Kerouac’s personal effects go on the road to new exhibition in author’s Massachusetts hometown

By William J. Kole, The Associated Press

LOWELL, Mass. – The eclectic bric-a-brac that comforted and inspired writer Jack Kerouac is going on the road.

“Kerouac Retrieved,” an exhibition of the clutter that surrounded Kerouac at the simple wooden desk in Florida where he wrote many of his works, opens Thursday in the author’s hometown of Lowell.

It’s a hodgepodge of personal items: family photos, Christian and Buddhist figurines, a Frank Sinatra album, cat carriers he fashioned by hand. Kerouac experts at the University of Massachusetts-Lowell, which is hosting the show, say the items help humanize the Beat Generation icon who wrote “On the Road,” ”The Dharma Bums” and other celebrated works.

“Actually touching something he touched — it’s really an uncanny experience,” said Michael Millner, a UMass-Lowell professor who runs the school’s Jack and Stella Kerouac Center for Public Humanities.

Millner and fellow Kerouac scholar Todd Tietchen arranged to have the items brought to Lowell from the novelist’s bungalow in St. Petersburg, Florida — the last place he lived before essentially drinking himself to death at age 47 in 1969.

Kerouac was born in gritty, industrial Lowell in 1922. Though most of his works were written elsewhere, they’re peppered with references to his hometown. At the time of his death, Kerouac even kept a Lowell telephone directory on his desk.

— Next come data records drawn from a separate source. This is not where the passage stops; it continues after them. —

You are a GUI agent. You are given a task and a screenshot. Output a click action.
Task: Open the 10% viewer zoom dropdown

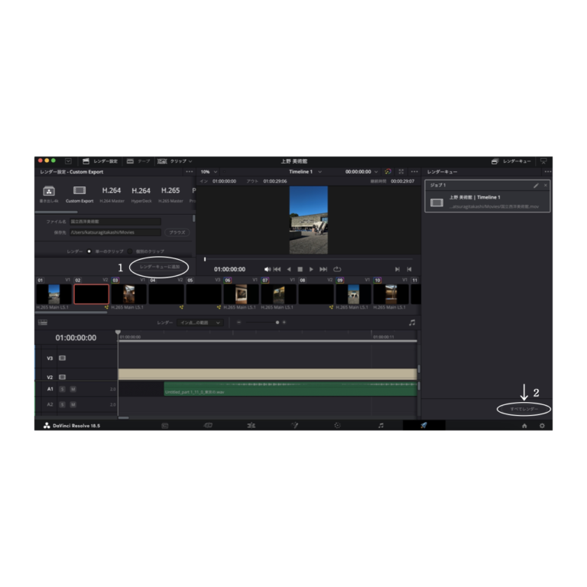(209, 172)
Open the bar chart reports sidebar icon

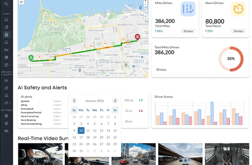click(x=6, y=80)
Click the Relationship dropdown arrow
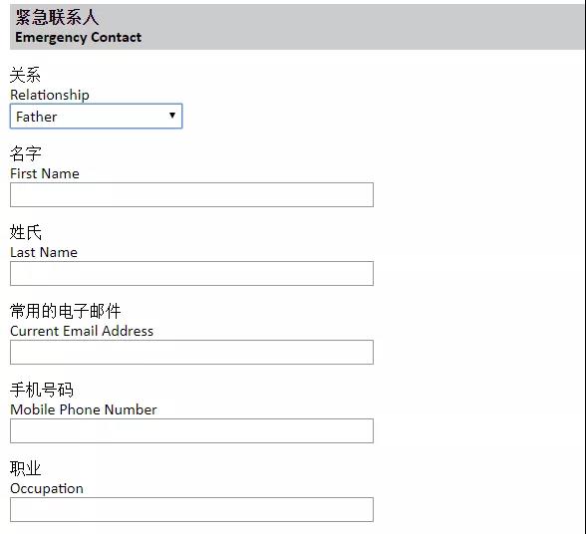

It’s the other trinkets, though, that capture the imagination.

There’s the little plastic bride and groom that topped his wedding cake. The tiny model of a Triumph motorcycle — a curious knickknack for someone who never got a driver’s license. The whimsical fisherman and sea captain salt and pepper shakers. The records (Sinatra’s “Someone to Watch Over Me” and music by Cole Porter and Tchaikovsky.) The incense burner.

“These things give us a sense of who Kerouac was,” said Tietchen. “People think of him as being on the road, aimless, shiftless. But he was also a domestic person, a cat lover. These items tell the story of his life.”

For decades, Lowell’s most famous son was underappreciated in his hometown. That changed in the 1990s, when John Sampas, Kerouac’s brother-in-law and literary executor, laboured to make the writer’s works and personal effects more accessible. New manuscripts were published; older ones republished.

“Now there’s a real celebration of his legacy. It’s a doorway into the history of the city,” Millner said.

As Tietchen puts it: “Kerouac is to Lowell what Emerson is to Concord.”

“Bringing his belongings to UMass-Lowell is a little like bringing Jack Kerouac back to his hometown,” said university chancellor Jacquie Moloney.

Today’s hipsters are discovering Kerouac — not just because he favoured plaid flannel shirts and Levis, but for his freewheeling, freethinking prose and his pursuit of what Tietchen calls “a principled state of marginality.”

An exhibition wall features a stenciled quote from “Beat Spotlight,” Kerouac’s last unfinished book: “… There was nothing nobler for me to do with my lifetime than to dedicate it to telling true stories about life as I had seen it and lived it.”

On a period typewriter tucked in a corner, visitors are invited to peck out their impressions.

“Typing is now an old thing,” wrote one. “But your writing is not.”